Table 1 (click to enlarge)

Table 1. Demographic characteristics, underlying disease and clinical presentation of four patients treated with anti-CD20 agents who developed late respiratory complications after convalescence from COVID-19.
* BAL was performed but COVID-19 was not tested.

DISCUSSION

We described a clinical syndrome affecting anti-CD20 treated patients: mild or asymptomatic initial COVID infection, a latent period lasting a few weeks followed by progressive respiratory deterioration, sometimes leading to respiratory failure. B cells have been shown to be important for an effective immune response against COVID infection ^[5], and thus their depletion undermines the immune system’s response. As such, a correlation between anti-CD20 treatment and severe COVID has been described ^[2]. However, a biphasic course has yet to be described. Possible explanations for this clinical course include persistent COVID or a late hyperimmune response. Treatment with nirmatrelvir/ritonavir, conferring transient protection against severe disease, may also play a role. All cases took place when Omicron was the prevalent variant, and so the clinical course described here might be unique to Omicron. Clinicians must be aware that COVID-related respiratory complications can appear in presumably convalescent anti-CD20 treated individuals weeks after mild infections. The convalescent status of these patients meant treatment by multiple antibiotics before COVID was considered. We hope that awareness of the possibility of a biphasic course as described will lead to quicker diagnosis, proper isolation, and more timely treatment, with rapid utilisation of BAL.

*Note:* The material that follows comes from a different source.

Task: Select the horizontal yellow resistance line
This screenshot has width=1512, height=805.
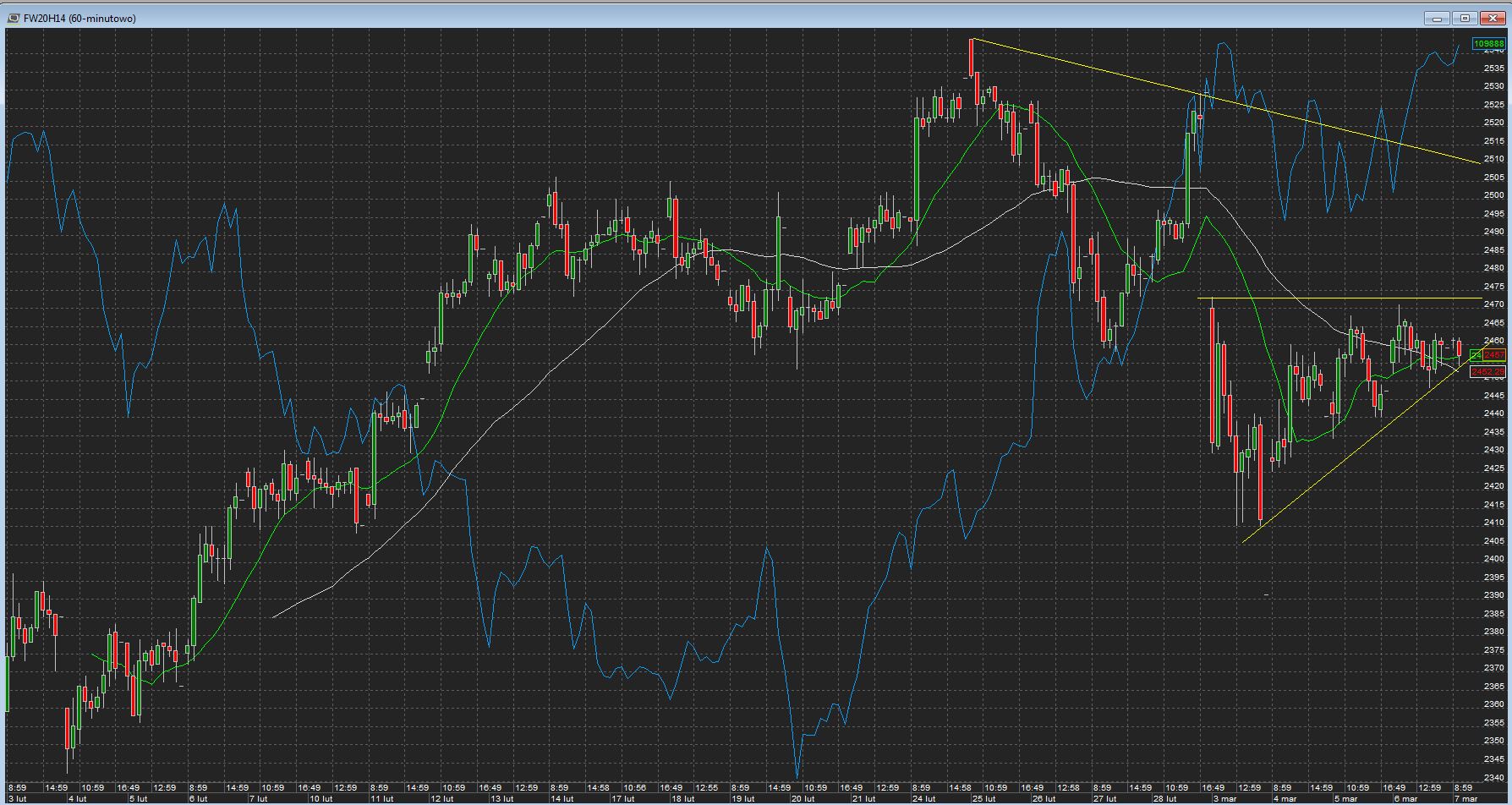Action: point(1336,298)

1. Montero-Escribano P, Matías-Guiu J, Gómez-Iglesias P, Porta-Etessam J, Pytel V, Matias-Guiu JA. Anti-CD20 and COVID-19 in multiple sclerosis and related disorders: a case series of 60 patients from Madrid, Spain. Mult Scler Relat Disord 2020;42:102185.
2. Avouac J, Drumez E, Hachulla E, Seror R, Georgin-Lavialle S, El Mahou S, et al. COVID-19 outcomes in patients with inflammatory rheumatic and musculoskeletal diseases treated with rituximab: a cohort study. Lancet Rheumatol 2021;3(6):e419–26.
3. Leipe J, Wilke EL, Ebert MP, Teufel A, Reindl W. Long, relapsing, and atypical symptomatic course of COVID-19 in a B-cell-depleted patient after rituximab. Semin Arthritis Rheum 2020;50(5):1087–8.
4. Burgener S, Rochat P, Dollenmaier G, Benz G, Kistler AD, Fulchini R. Progression of COVID-19 in a patient on anti-CD20 antibody treatment: case report and literature review. Case Rep Infect Dis 2022;2022.
5. Sette A, Crotty S. Adaptive immunity to SARS-CoV-2 and COVID-19. Cell 2021;184(4):861–80.